2. The Latin text and notes on language

Tracy prefaces the text with brief sections on language. She adopts the text of Lindsay’s OCT, including its spelling conventions, with only a handful of changes taken from Duckworth and Wheeler.[1] This is surprising, given the progress that has been made in our understanding of the text since Lindsay’s edition. No critical apparatus is provided, even though occasionally deletions made by Lindsay are indicated by square brackets.[2] For longer lines, or lines with change of speaker, it is sometimes hard to see where one verse ends and the next one begins. The act and scene divisions of modern editions are presented without comment; students could have been told that the scene divisions are indeed ancient, while the act divisions we use today are those of Pio from 1500. Concise and useful summaries of what is about to follow are provided before each scene.

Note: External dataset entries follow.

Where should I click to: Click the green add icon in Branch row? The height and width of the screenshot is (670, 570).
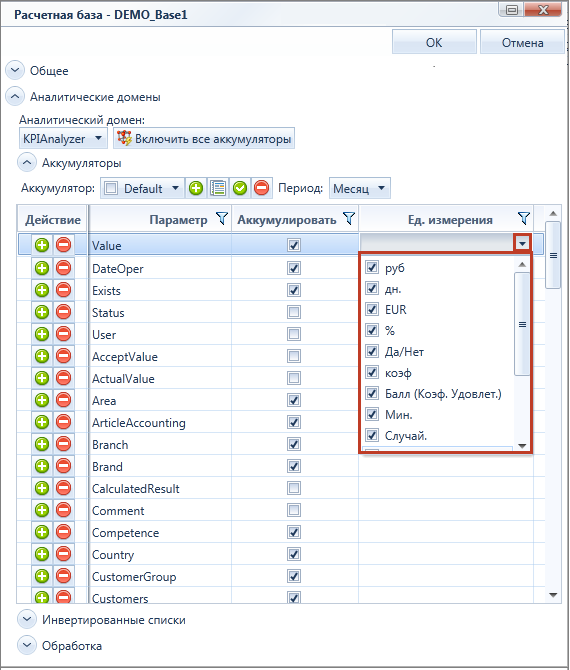coord(42,444)
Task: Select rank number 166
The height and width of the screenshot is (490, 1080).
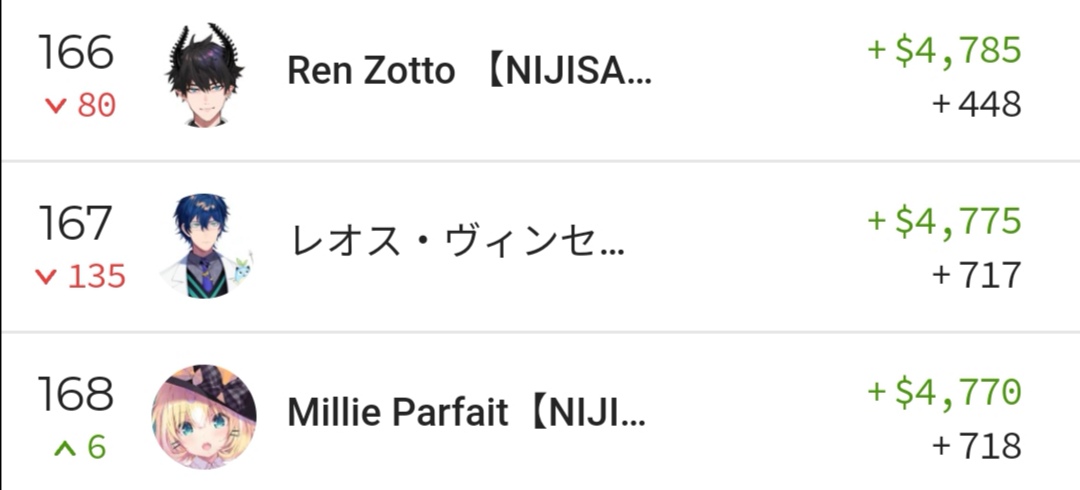Action: tap(75, 53)
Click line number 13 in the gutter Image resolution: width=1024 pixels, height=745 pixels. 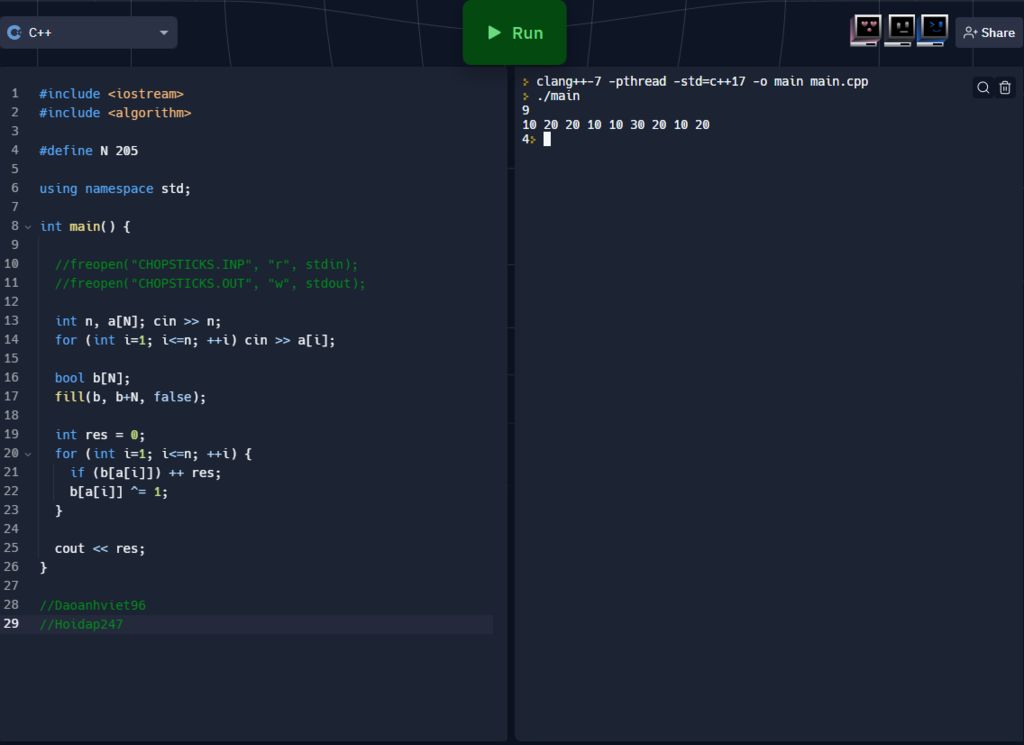tap(12, 321)

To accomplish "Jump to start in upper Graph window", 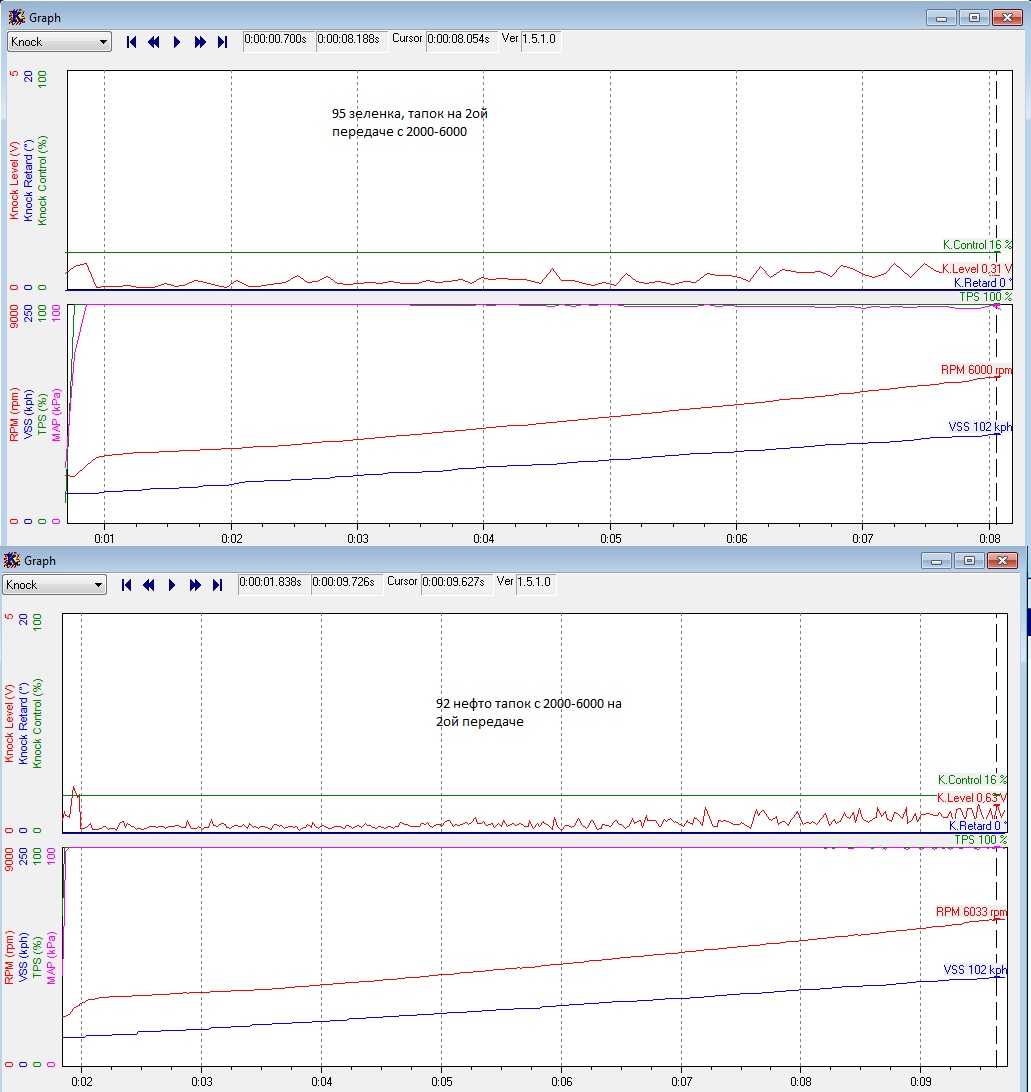I will tap(131, 42).
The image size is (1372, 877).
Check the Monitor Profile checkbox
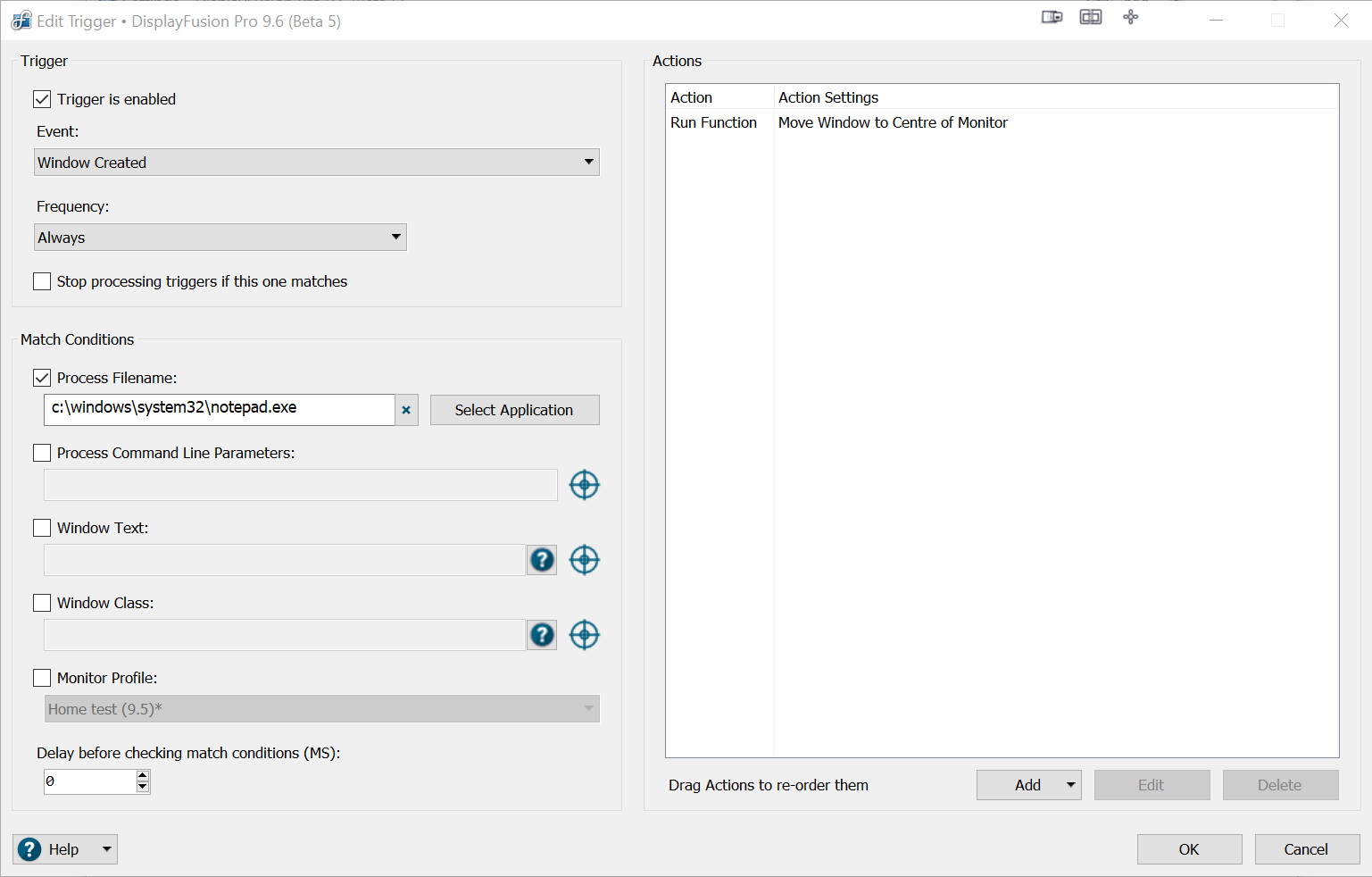coord(42,678)
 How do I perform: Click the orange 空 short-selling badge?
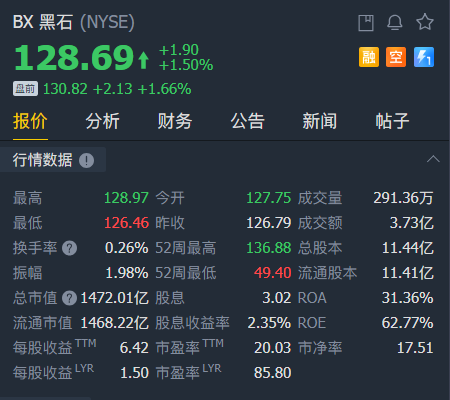pos(396,57)

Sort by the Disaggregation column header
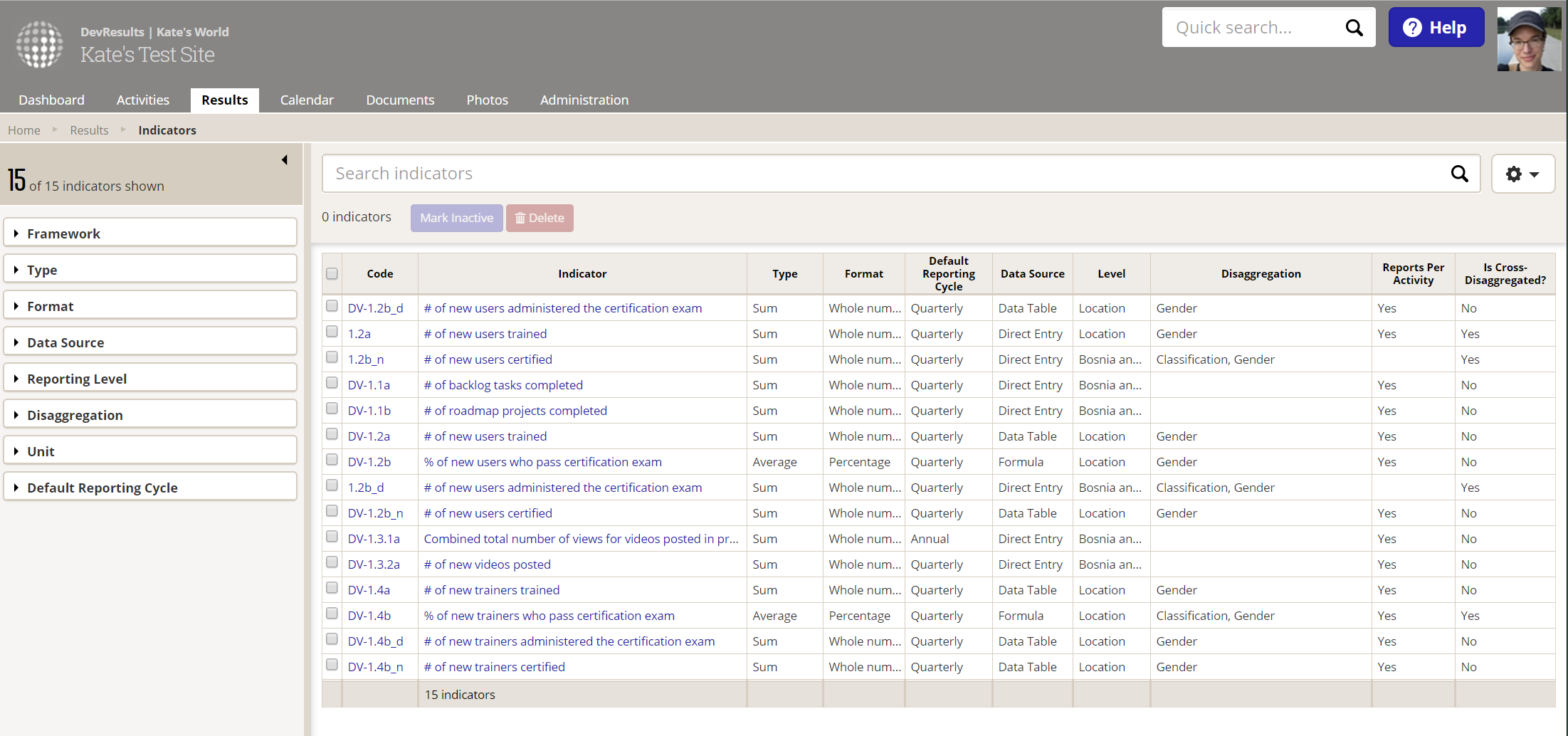tap(1261, 274)
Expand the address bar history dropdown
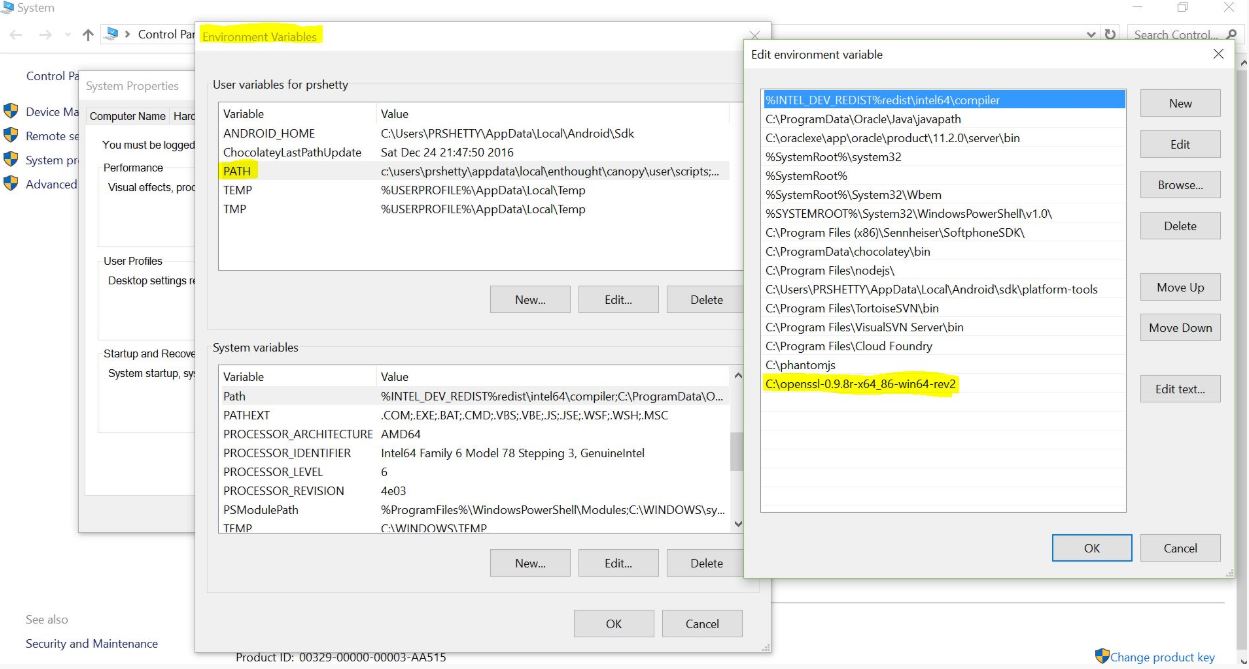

It is unfortunate, in an introductory book that intends to serve as a pedagogical tool, that the notes on language and metre contain so many infelicities and errors. The section on metre presents only two trochaic septenarii and two iambic senarii (both with scansion mistakes), and it ends with the worrying statement that if one cannot scan a line, one should move on, rather than seeking help from a tutor, a friend, or scholarly resources on metre. The section on language barely goes beyond spelling issues (assimilation of prefixes, quom instead of cum, and the like). One might wonder why the spelling of the Latin text was not modernized or standardized if this was felt to be such a problem area. The spelling of the manuscripts, on which the OCT spelling is loosely based, is post-Plautine anyway. Of particular concern to scholars of language and literature should be the suggestion that if we want to understand Plautine language, we should compare translations (p. 121), rather than focusing our energies on improving our Latin.

The language notes are repetitive. About a quarter of them are about final –s, of the type ‘nimi’ = nimis’; why not say that Lindsay used an apostrophe wherever final –s had to be, or could be, absent in scansion? Another quarter of the notes give translations of basic words that students could easily look up in a dictionary. The remainder of the notes do not explain anything, but merely present translation equivalents of Latin phrases.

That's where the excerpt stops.